Padró J M, Montiel J, Ruyra X, Subirana M, Arís A, Caralps J M
Unidad de Cirugía Cardíaca, Hospital de la Santa Creu i Sant Pau, Barcelona.
Rev Esp Cardiol. 1993 Aug;46(8):512-5.
A 31-year-old male patient, underwent Mustard operation in childhood for complete transposition of the great arteries. He required a sequential (DDD-mode) pacemaker due to a complete symptomatic auriculoventricular block, 25 years after the operation. Wires were inserted through the left cephalic vein and placed in the systemic atrium and ventricle, achieving correct sensing and stimulating thresholds. Atrial rhythm disturbances, specially sinus node dysfunction, are frequent after Mustard's operation and increase through the years following the surgical procedure.
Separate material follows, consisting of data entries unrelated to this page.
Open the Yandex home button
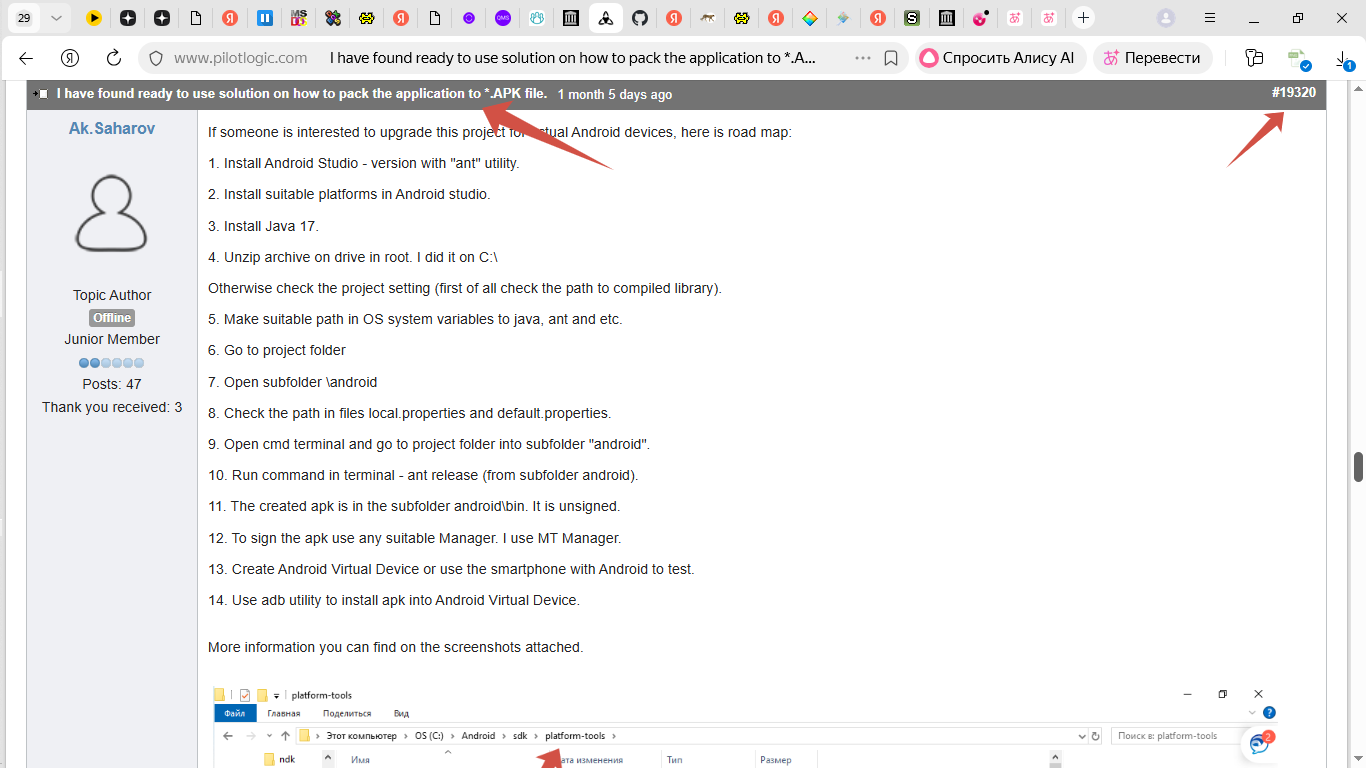The height and width of the screenshot is (768, 1366). [70, 58]
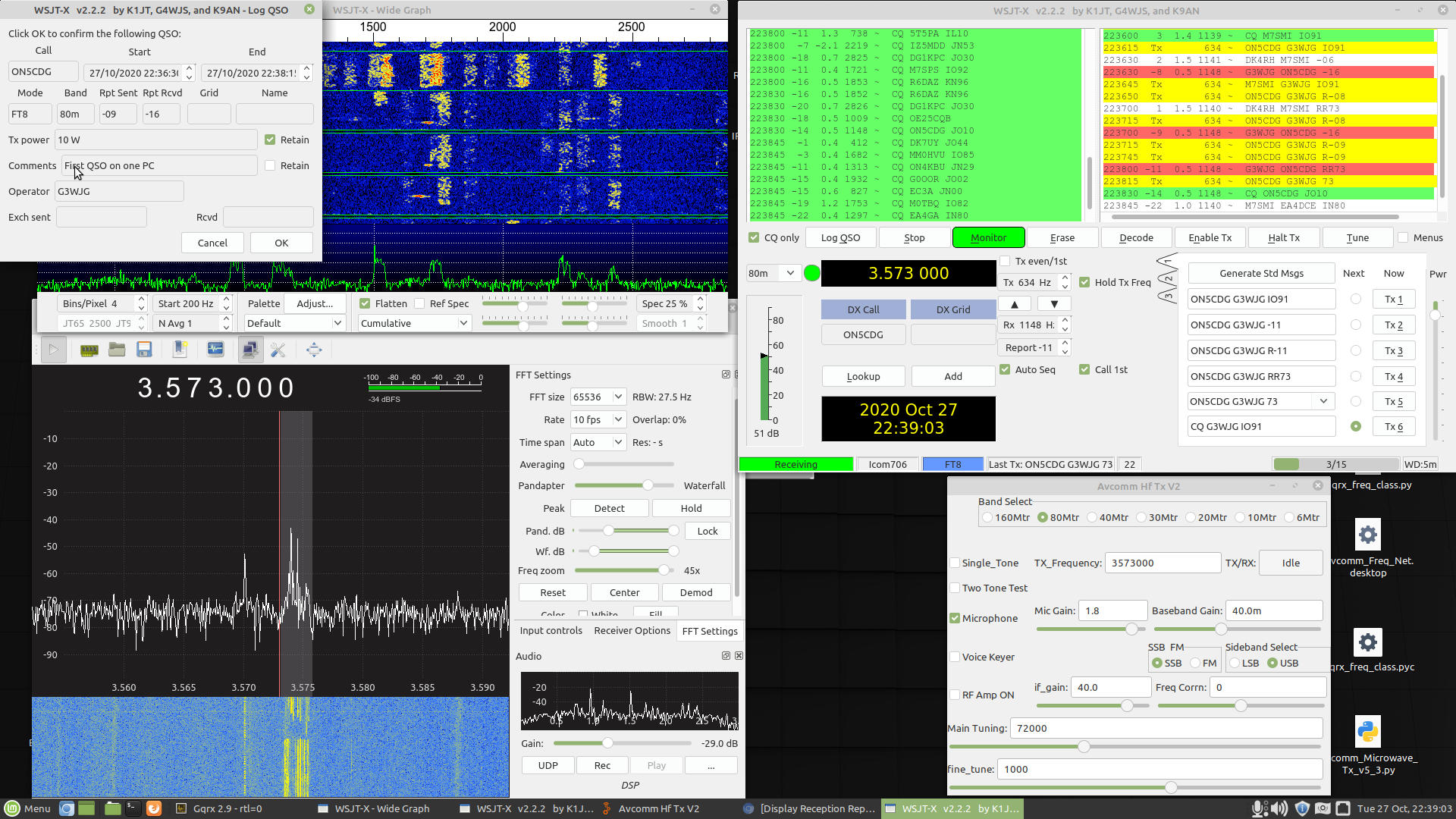Click the full screen arrows icon
The image size is (1456, 819).
pyautogui.click(x=314, y=350)
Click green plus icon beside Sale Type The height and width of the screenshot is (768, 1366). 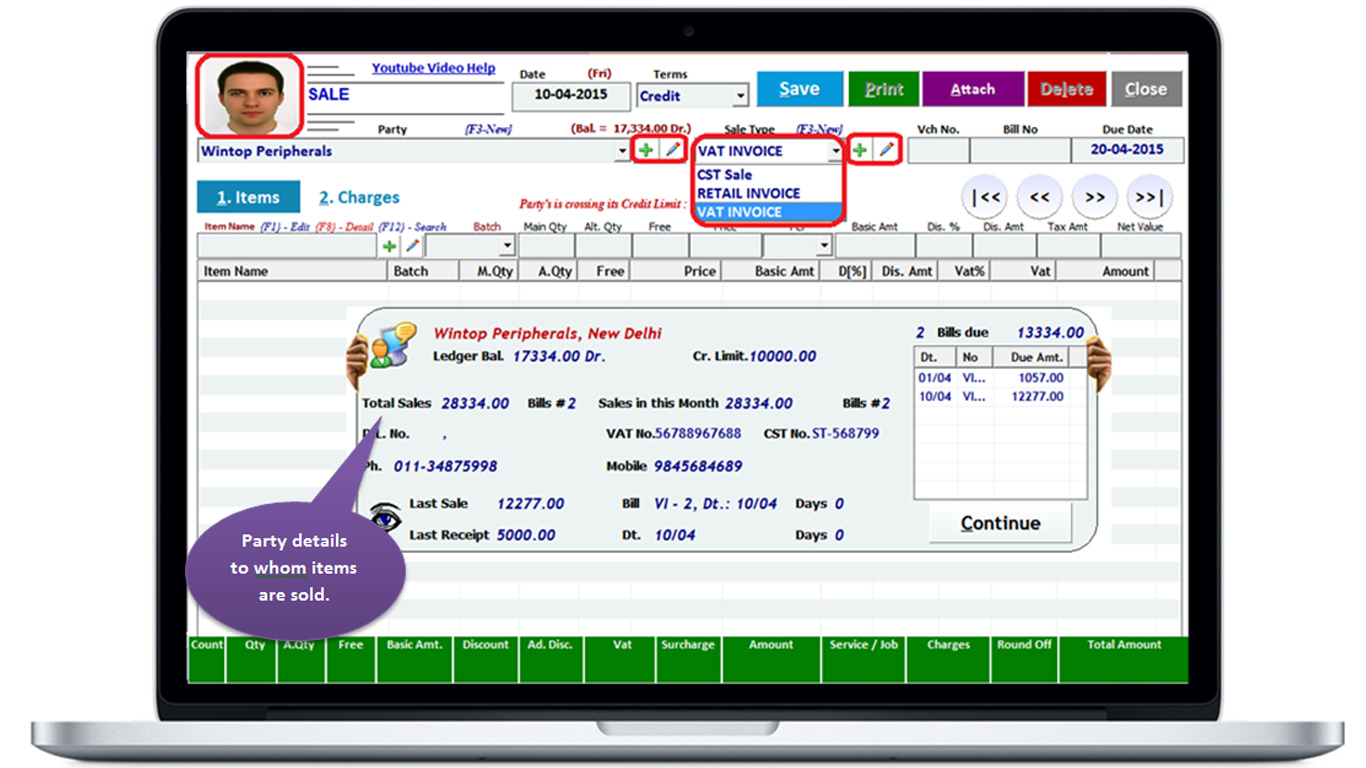859,150
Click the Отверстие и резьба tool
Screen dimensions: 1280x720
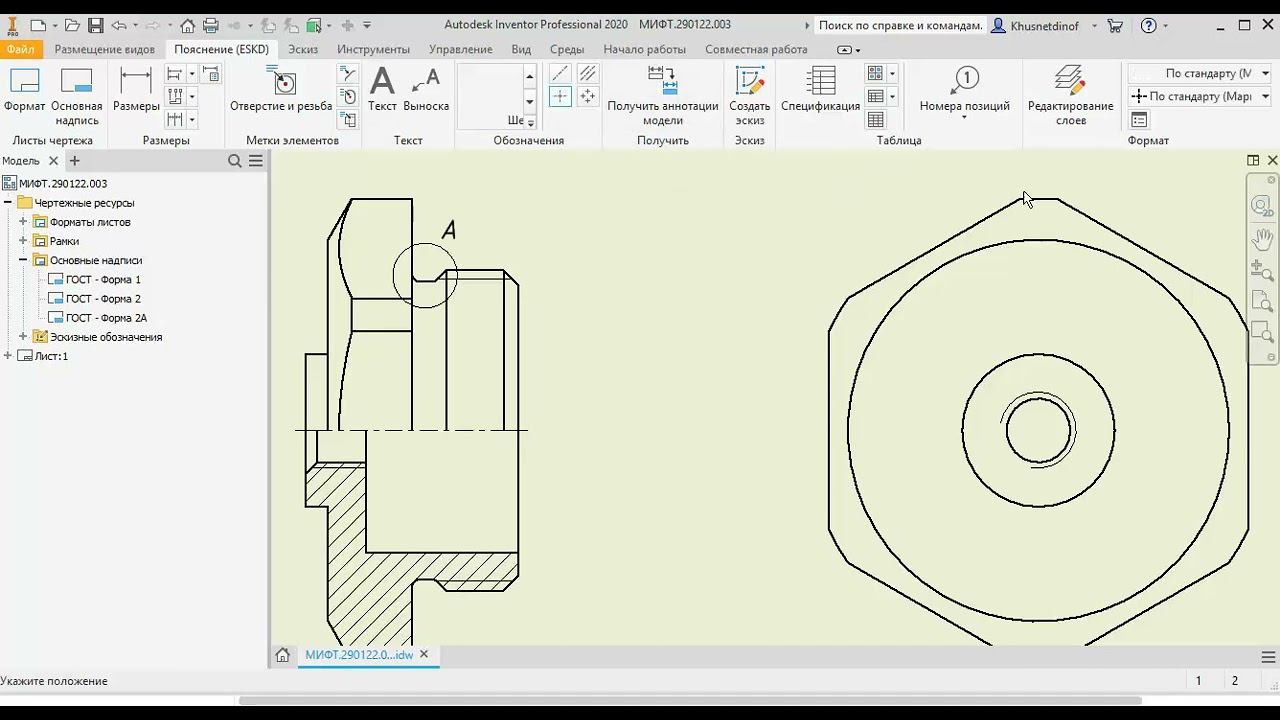point(281,90)
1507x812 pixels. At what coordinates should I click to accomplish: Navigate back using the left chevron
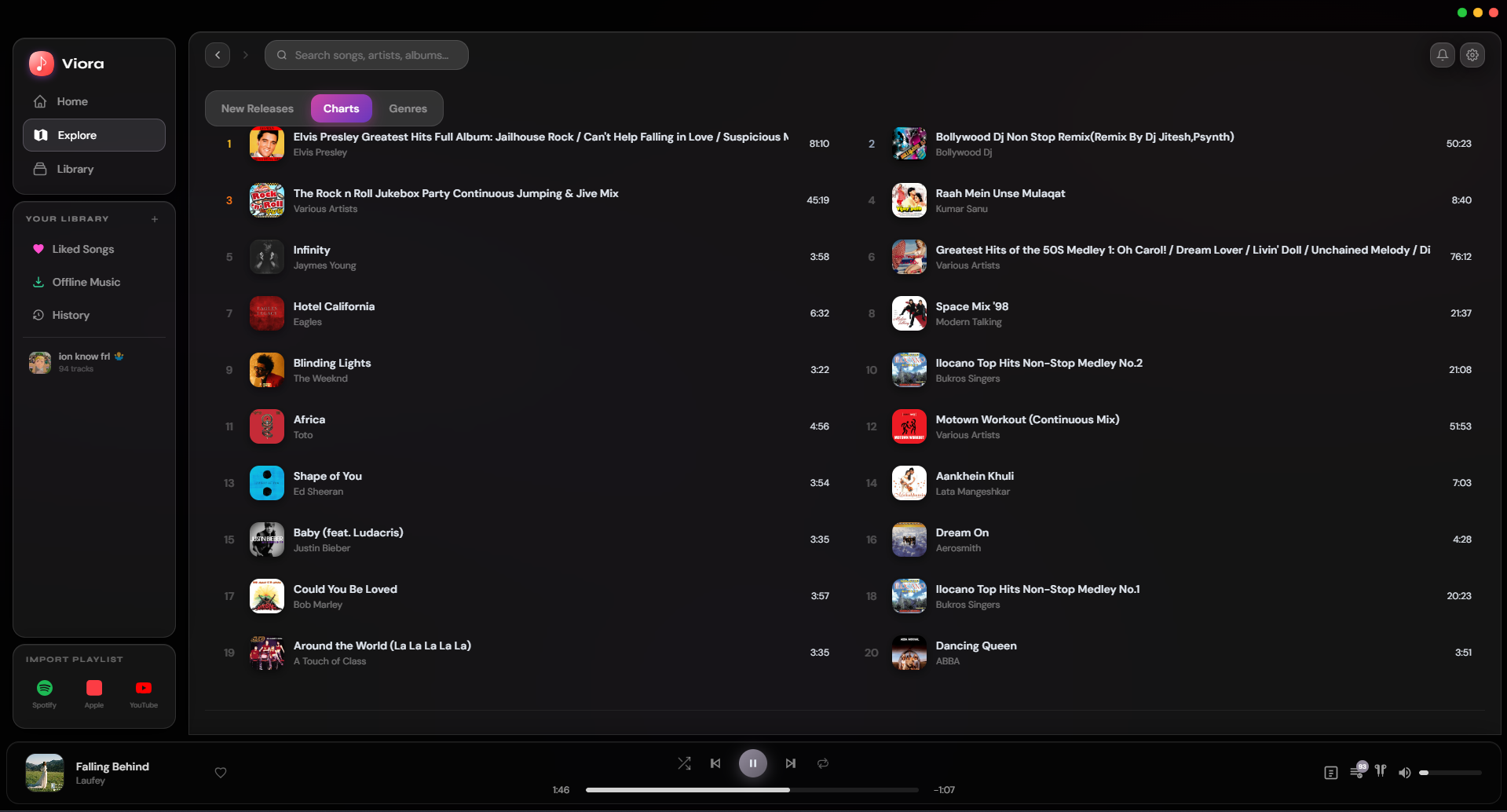point(218,54)
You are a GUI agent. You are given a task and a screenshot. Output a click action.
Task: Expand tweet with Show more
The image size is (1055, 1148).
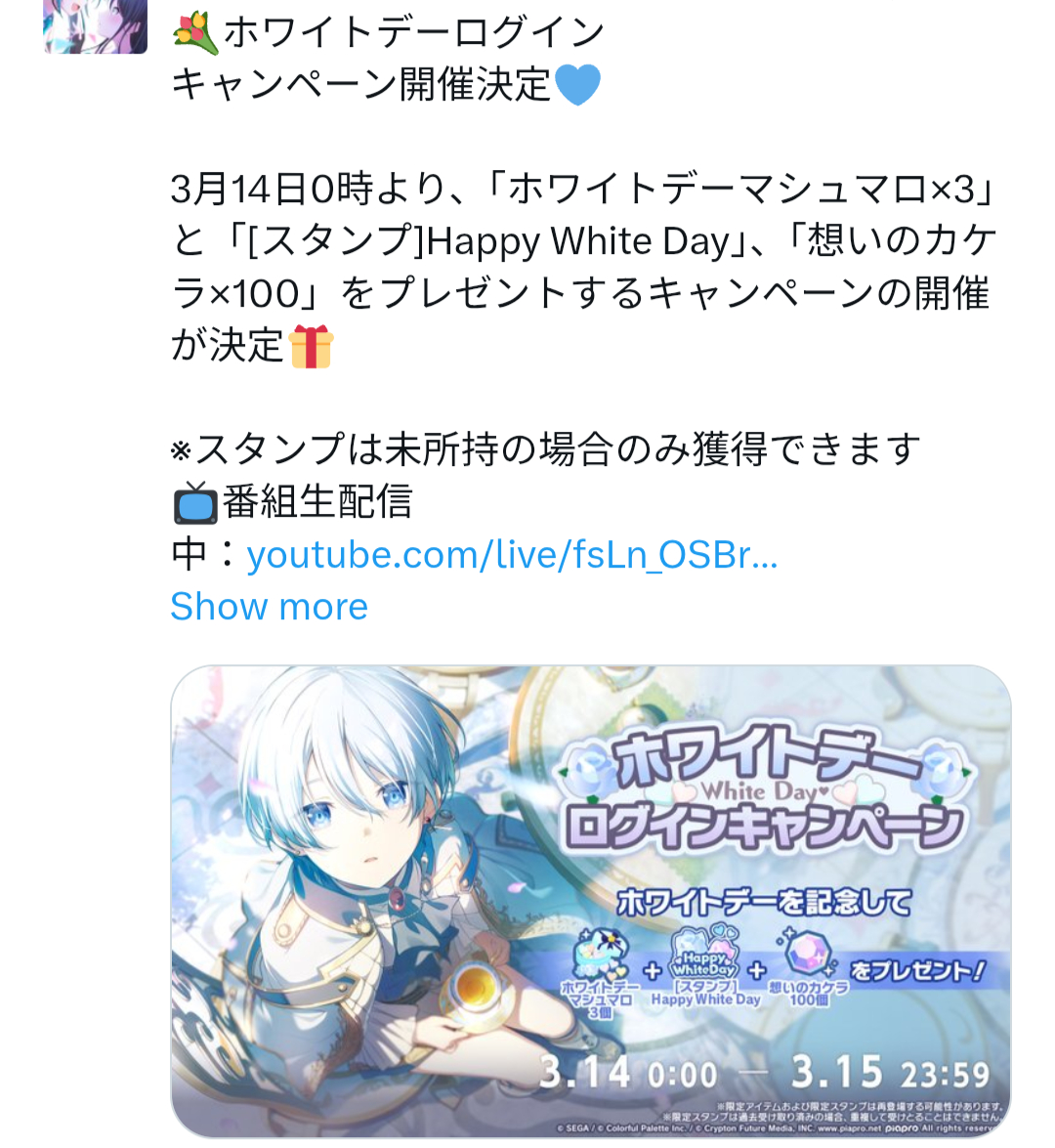point(269,606)
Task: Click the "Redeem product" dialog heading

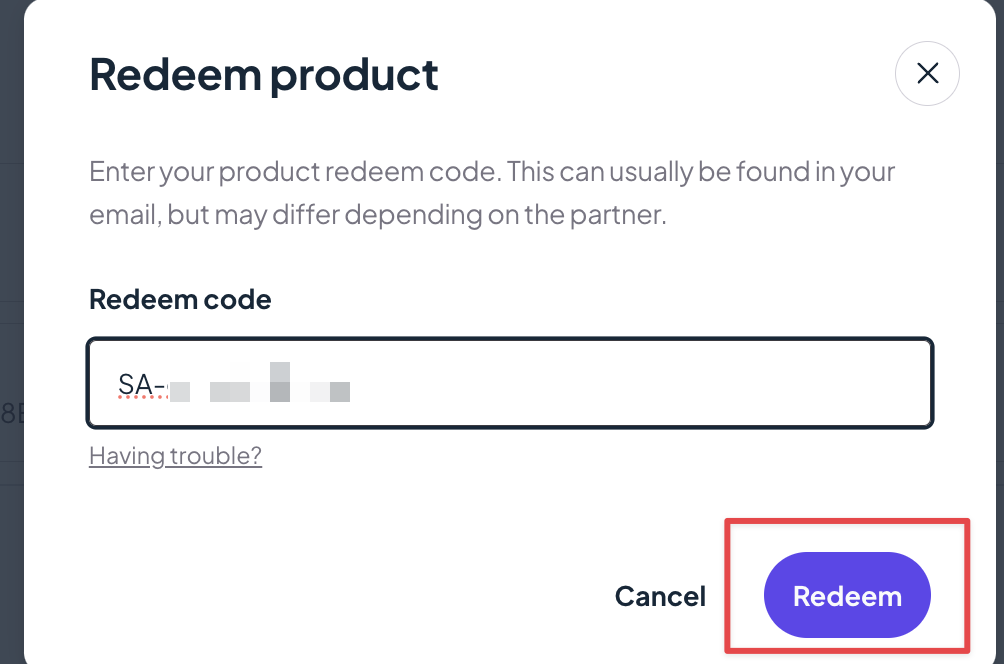Action: [x=264, y=75]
Atrioventricular conduction disturbances are rare. Treatment by endocavitary pacemaker implies a correct knowledge of the special anatomy in this congenital disease and its surgical correction.
一名31岁男性患者,童年时因完全性大动脉转位接受了Mustard手术。术后25年,由于出现完全性有症状房室传导阻滞,他需要植入顺序式(DDD模式)起搏器。电极导线经左头静脉插入,置于体心房和心室内,获得了正确的感知和刺激阈值。Mustard手术后,心房节律紊乱,尤其是窦房结功能障碍很常见,并且在手术后数年中会增加。房室传导障碍很少见。通过心腔内起搏器进行治疗需要正确了解这种先天性疾病及其手术矫正后的特殊解剖结构。